Instructions to follow:
All lines holding the word "profile" are to be copied from the records beneath.

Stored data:
* * *

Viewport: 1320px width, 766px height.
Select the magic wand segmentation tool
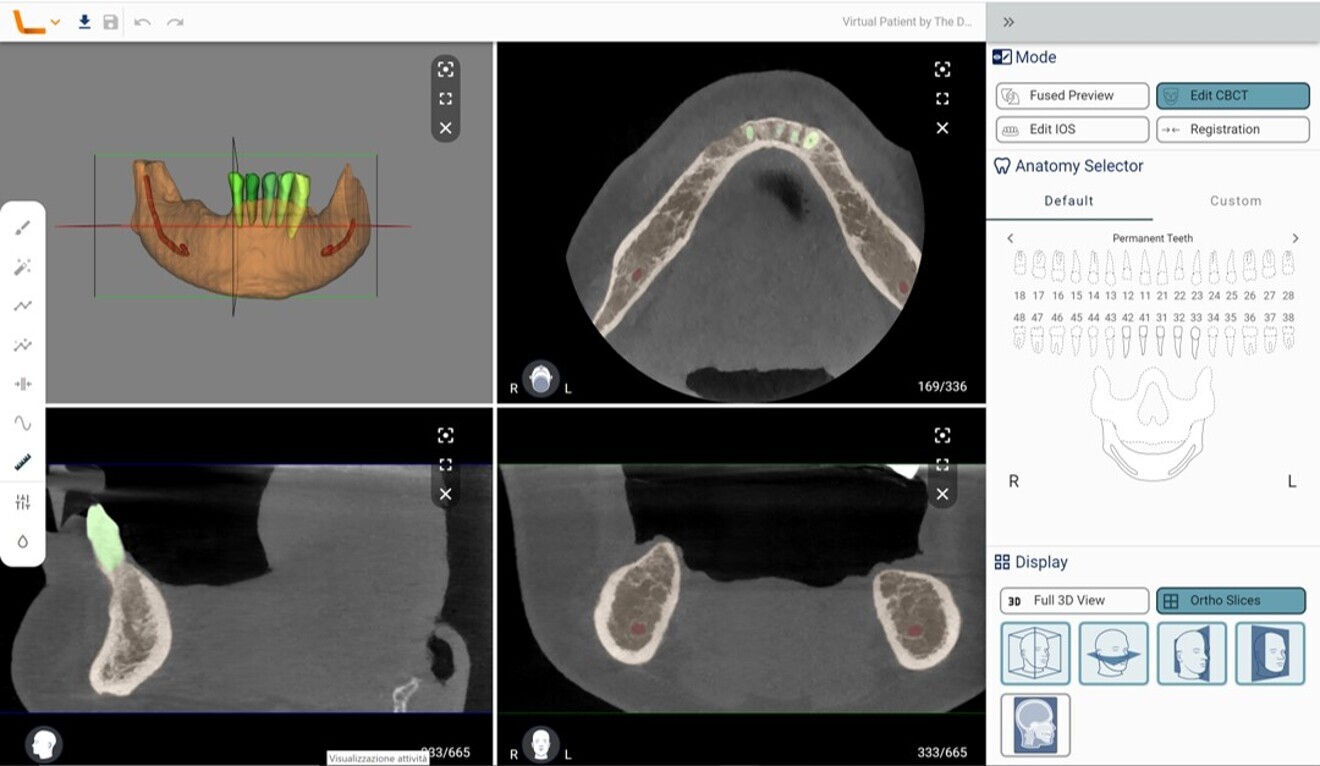click(22, 267)
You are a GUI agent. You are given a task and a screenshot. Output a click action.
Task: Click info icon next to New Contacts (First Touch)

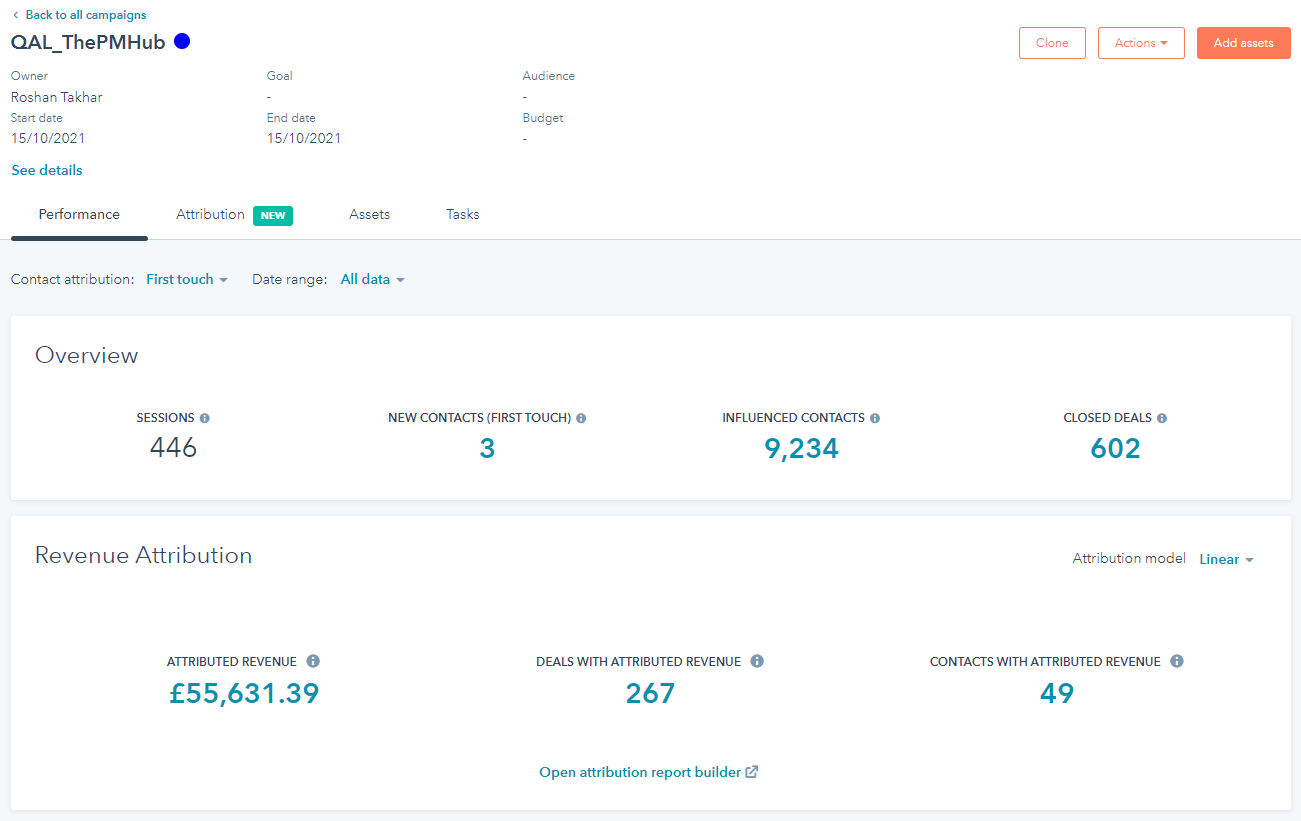tap(581, 418)
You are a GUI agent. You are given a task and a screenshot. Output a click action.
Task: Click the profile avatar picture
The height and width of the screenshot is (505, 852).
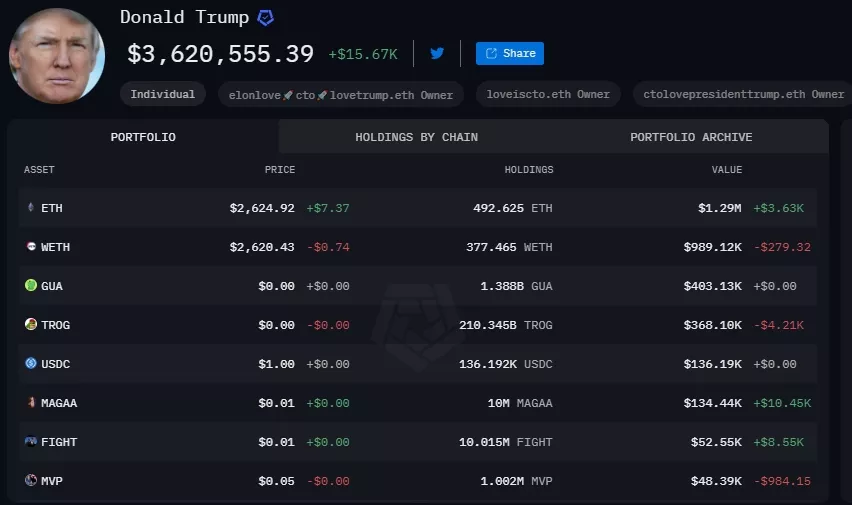point(57,55)
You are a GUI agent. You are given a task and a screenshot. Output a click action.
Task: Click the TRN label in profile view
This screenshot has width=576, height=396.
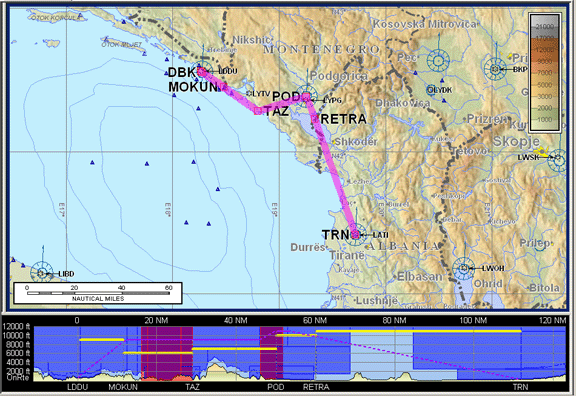click(520, 387)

* * *

Response to this task:
Task: Click the profile avatar picture
Task: Click the TRN label in profile view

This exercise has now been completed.